白雲去来

蜷川正大の日々是口実

大桟橋のことなど。

2019-06-08 14:12:11 | 日記
六月五日(水)曇り。

汽笛が鳴った。桟橋の人々が手を振った。バイカル号の船体は、静かに岸壁をはなれた。テープがのびきって切れ、ゆるやかに海面に舞い落ちる。離岸し、後進し、桟橋から離れたところで、船は大きく船首をたてなおした。かすかにゆれながら、加速する。風が冷たくなった。音楽がやんだ。五千三百トンのソ連客船バイカル号は、いま横浜港を出て、シベリアの玄開、ナホトカヘ向かおうとしていた。五木寛之の『青年は荒野を目指す』の(第一章・霧のナホトカ航路)からの引用である。

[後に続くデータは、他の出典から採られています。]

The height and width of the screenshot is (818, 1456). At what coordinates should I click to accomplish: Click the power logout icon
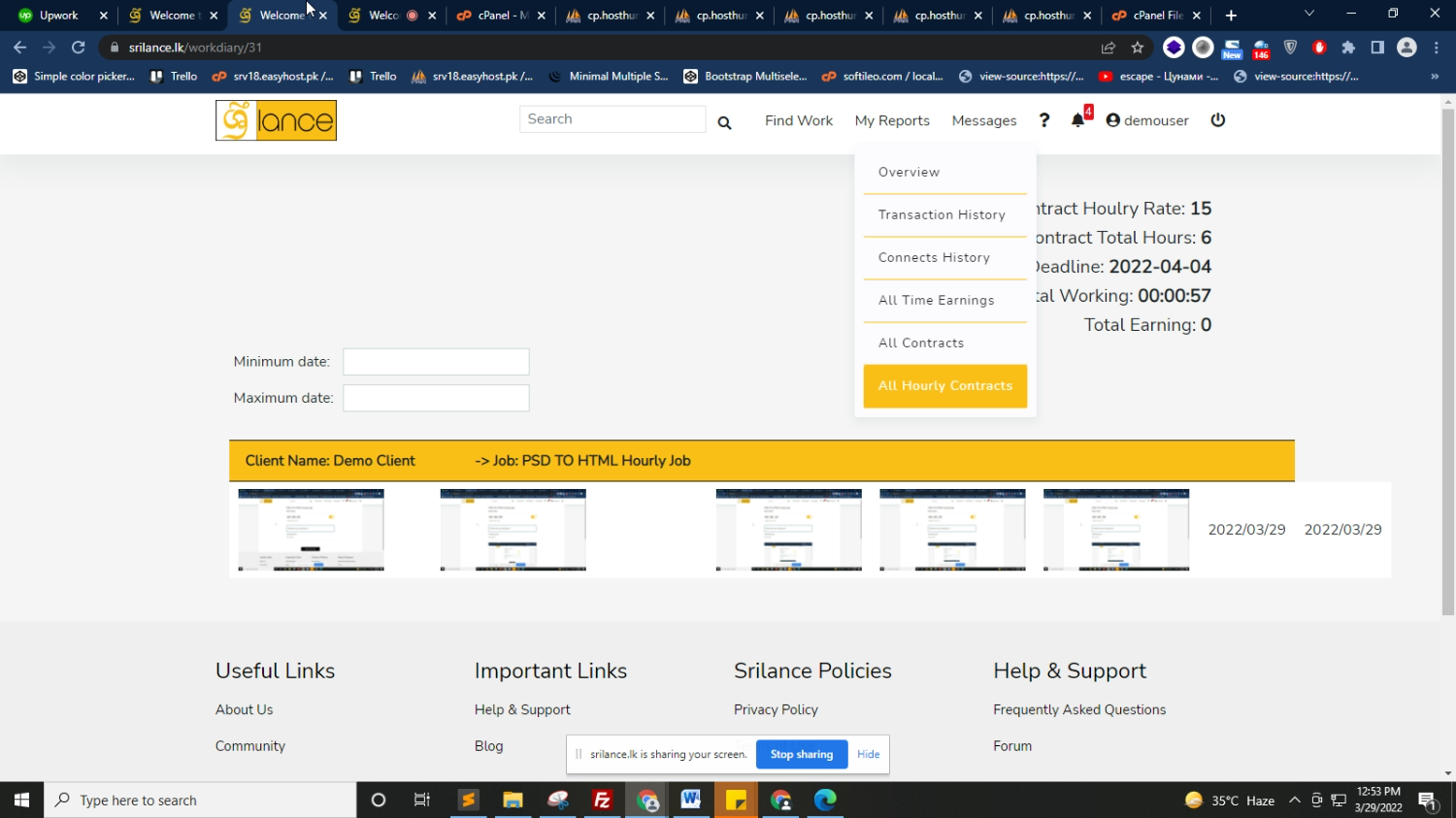tap(1218, 120)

横浜港の大桟橋が平成の時代に今のようなモダンな姿になる前に、幾度も行ったことがあった。二階にあった送迎デッキから五木寛之の書いた情景を見た記憶がある。確か、楽団が「蛍の光」を演奏していたと記憶している。しかし考えてみると、大桟橋で客船の出入港の折に演奏していた楽団は、何処の所属だったのだろうか。色とりどりの紙テープが船の乗客から投げられて、見送りの人たちが手に取り、別れを惜しむ。そのテープのあまりの多さに、船が繋がれて動けないのではとの錯覚に陥った。今では、環境に配慮してか、そんな別れのセレモニーは行われない。

何の映画かは失念したが、この港の別れのシーンで忘れられないものがある。アメリカに働きに行く彼氏を港で見送る彼女が、編みかけのセーターの糸の端を持って佇んでいる。本船に向かうボートの中に立つ彼のセーターが遠ざかるにつれてほつれて短くなり、セーターの下に着ているシャツがお腹から胸と露出して行く。そのセーターの毛糸が二人をつなぐ唯一のものとして、心細さと不安とを演出しているようで切なかった。映画は退屈な内容だっだが、このシーンだけが忘れられない。

大桟橋が小説に登場した最初の物は「桟橋が長い、長い」で始まる森鷗外の『桟橋』であろうが、有名な『舞姫』にも桟橋が登場する。前述の五木の『青年は荒野を目指す』や彼の『雨の日には車をみがいて』、更に三島由紀夫の『豊饒の海』の第四巻『天人五衰』にも大桟橋の場面がある。大桟橋に行く機会がありましたなら、是非とも、そんな小説を思い出して頂きたい。

夜は、友人と大通公園の脇の「おおぎ」といううどん屋で一献。あとから愚妻も合流して、楽しい飲み会となった。